Directive
Extract every line of the material below that contains the string "date". Matches are case-sensitive.

Records for this exercise

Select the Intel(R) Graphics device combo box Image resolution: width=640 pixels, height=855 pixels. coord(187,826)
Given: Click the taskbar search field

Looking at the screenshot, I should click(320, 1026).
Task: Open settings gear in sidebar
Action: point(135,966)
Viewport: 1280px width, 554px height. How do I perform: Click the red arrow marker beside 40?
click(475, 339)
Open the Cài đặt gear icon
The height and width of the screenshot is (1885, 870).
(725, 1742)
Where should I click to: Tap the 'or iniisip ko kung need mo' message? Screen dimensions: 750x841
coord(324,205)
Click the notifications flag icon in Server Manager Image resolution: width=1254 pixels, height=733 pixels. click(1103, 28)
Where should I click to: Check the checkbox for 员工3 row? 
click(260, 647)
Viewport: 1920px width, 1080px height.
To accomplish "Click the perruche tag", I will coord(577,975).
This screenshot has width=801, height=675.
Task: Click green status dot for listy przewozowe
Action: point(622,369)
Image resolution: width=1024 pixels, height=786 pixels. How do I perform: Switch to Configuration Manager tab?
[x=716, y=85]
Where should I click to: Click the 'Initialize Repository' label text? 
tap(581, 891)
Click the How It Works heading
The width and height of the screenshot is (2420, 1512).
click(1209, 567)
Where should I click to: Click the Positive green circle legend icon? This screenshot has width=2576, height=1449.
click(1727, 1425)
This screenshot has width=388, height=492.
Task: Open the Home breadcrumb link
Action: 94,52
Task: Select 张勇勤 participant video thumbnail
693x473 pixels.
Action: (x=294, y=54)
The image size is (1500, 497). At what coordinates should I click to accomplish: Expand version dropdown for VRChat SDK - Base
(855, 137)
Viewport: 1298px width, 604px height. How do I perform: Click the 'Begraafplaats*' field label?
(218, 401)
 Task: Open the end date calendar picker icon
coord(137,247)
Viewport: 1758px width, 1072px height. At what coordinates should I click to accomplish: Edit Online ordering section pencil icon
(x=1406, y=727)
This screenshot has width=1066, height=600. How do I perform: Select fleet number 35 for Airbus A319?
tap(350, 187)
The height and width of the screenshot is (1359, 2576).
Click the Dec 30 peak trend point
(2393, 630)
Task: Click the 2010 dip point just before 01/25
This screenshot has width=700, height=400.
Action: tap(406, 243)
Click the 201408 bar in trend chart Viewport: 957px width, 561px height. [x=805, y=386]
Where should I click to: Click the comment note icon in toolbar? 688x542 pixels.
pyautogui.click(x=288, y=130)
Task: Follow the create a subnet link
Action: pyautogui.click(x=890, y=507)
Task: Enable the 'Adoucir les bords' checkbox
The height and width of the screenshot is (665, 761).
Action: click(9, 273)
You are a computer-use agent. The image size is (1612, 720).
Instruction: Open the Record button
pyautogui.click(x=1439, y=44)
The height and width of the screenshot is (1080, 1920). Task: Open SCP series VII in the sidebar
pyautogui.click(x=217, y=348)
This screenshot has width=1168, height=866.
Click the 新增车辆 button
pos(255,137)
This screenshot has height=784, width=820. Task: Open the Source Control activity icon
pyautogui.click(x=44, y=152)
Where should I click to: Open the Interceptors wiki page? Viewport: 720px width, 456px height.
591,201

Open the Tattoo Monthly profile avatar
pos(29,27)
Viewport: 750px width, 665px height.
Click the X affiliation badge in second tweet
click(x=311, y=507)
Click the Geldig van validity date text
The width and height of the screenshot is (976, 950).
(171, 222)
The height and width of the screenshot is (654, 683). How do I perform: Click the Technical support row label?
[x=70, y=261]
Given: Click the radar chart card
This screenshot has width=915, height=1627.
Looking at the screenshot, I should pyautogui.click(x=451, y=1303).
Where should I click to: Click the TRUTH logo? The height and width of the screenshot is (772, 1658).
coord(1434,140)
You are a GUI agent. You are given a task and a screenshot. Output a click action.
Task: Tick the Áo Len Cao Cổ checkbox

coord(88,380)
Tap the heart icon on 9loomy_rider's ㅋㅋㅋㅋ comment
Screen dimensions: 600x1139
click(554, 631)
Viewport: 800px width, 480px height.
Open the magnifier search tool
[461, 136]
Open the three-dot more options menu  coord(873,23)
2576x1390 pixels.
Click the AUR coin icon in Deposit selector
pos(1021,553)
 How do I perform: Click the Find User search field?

Solution to this task
 Task: Open the end date calendar picker icon
Click the Geldig van validity date text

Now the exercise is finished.